# Race chip tuning module



## johnbee (Sep 10, 2009)

HAS ANYONE HAD ANY EXPERIENCE OF THIS PRODUCT, IT IS MADE IN GERMANY AND IS A LOT CHEAPER THAN OTHER BRANDS


----------



## bognormike (May 10, 2005)

Race chip? In a motorhome? :? 


and john, please don't use capitals, it's considered as shouting!


----------



## johnbee (Sep 10, 2009)

*Race chip tuning modual*

I really don't intend racing my motorhome! the product also provides more economy and a bit more power to pull the Agila on the A frame up the long hills without changing down so much. Sorry about the capitals, did anyone really think I was shouting?


----------



## rogerblack (May 1, 2005)

Not familiar with the particular one you're looking at, John, but we had a Tunit device fitted and this certainly helped cut down on cruise control drop out in fifth gear on long inclines.


----------



## Bill_H (Feb 18, 2011)

If these devices increase fuel efficiency and power without any detriment to the engine and running gear, I wonder why the manufacturers don't fit them as original equipment (or alter the electronics to match the devices), surely it must be a good selling point?

Seems like a no-brainer to me.


----------



## rogerblack (May 1, 2005)

Bill_H said:


> If these devices increase fuel efficiency and power without any detriment to the engine and running gear, I wonder why the manufacturers don't fit them as original equipment (or alter the electronics to match the devices), surely it must be a good selling point? Seems like a no-brainer to me.

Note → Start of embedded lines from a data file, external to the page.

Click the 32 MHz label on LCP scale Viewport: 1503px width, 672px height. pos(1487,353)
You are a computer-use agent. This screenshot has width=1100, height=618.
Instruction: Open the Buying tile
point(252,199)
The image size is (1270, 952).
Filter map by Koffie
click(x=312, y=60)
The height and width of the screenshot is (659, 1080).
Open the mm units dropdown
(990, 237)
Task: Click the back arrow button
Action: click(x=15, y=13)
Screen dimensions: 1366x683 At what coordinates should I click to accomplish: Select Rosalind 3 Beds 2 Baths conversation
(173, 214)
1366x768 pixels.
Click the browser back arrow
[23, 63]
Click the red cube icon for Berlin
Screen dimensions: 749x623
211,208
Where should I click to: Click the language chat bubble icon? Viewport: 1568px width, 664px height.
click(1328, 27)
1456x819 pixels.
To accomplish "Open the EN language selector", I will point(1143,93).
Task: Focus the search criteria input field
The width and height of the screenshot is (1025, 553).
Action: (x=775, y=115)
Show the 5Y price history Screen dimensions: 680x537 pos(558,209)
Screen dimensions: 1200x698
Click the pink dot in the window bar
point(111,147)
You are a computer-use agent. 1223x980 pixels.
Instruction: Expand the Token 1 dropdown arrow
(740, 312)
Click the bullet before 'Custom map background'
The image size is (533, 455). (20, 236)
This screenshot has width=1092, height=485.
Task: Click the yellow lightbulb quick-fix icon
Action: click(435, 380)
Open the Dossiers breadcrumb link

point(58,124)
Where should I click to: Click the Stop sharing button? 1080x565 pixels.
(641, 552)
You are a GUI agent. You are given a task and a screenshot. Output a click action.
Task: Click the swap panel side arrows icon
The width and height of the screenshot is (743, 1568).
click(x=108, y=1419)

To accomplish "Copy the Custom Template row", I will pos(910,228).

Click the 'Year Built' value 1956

I'm not an expert but my understanding is that the base vehicle engine management settings are a compromise for 'average' use. In practice, use varies enormously, especially with commercial vehicle bases. A city based courier van delivering and collecting fairly light parcels every day under varying load conditions, for example, is very different from a motorhome conversion with quite a heavy payload permanently installed, doing the majority of its mileage on motorways, dual carriageways or A roads. Manufacturers also tend to set up engines to achieve minimum emissions ratings, which may compromise performance and/or consumption. Also, the settings are fixed unless remapped. Devices such as the Tunit have a simple user adjustment which means you can set them for optimum performance at your favoured conditions. So you may see an improvement when cruising at 60-70, say, but possibly less so around town. We certainly noticed a change in torque requiring less frequent changes from fourth to fifth gear on inclines when cruising. (The retrofit cruise control 'pops out' if the revs drop too low to prevent the engine labouring).
What is interesting to me is that the wiring harness connection for these sort of devices seems to be already built into the vehicle, the devices are simply supplied with an appropriate mating connector. So presumably the manufacturer could fit such a device as original equipment? Or is the connector designed for some other use? Perhaps someone who is an expert can fill in the gaps in my knowledge . . .


----------



## Bill_H (Feb 18, 2011)

Thanks for the explaination, I would then ask why don't the motorhome converts then fit these devices as standard as the vehicles future use has been determined by it being converted into a motorhome? Surely a strong selling point if the vehicle is more efficient and easier to drive. A couple of hundred quid added to a purchase price if £50-60,000.
If emissions have been compromised by fitting these devices, are you not worried about adding to polution levels, and do the vehicles pass MOTs with them fitted?


----------



## rogerblack (May 1, 2005)

Bill_H said:


> Thanks for the explaination, I would then ask why don't the motorhome converts then fit these devices as standard as the vehicles future use has been determined by it being converted into a motorhome? Surely a strong selling point if the vehicle is more efficient and easier to drive. A couple of hundred quid added to a purchase price if £50-60,000.
> If emissions have been compromised by fitting these devices, are you not worried about adding to polution levels, and do the vehicles pass MOTs with them fitted?


I think any effect on emissions would be minimal but still significant when manufacturers are trying to shave them down on paper. If the device makes the engine work more efficiently at its most common workload and hence reducing fuel consumption then this could have a positive effect on overall emissions anyway. I have passed several MOTs since having the device fitted with no problems or comment.

To be honest, if I were that concerned about pollution I might as well just sit at home . . .
I don't think the effect on my 'carbon footprint' :wickedfart: compared with belching factories in India, China, etc is going to be the last straw that destroys the planet, but that's a topic for another discussion thread!!


----------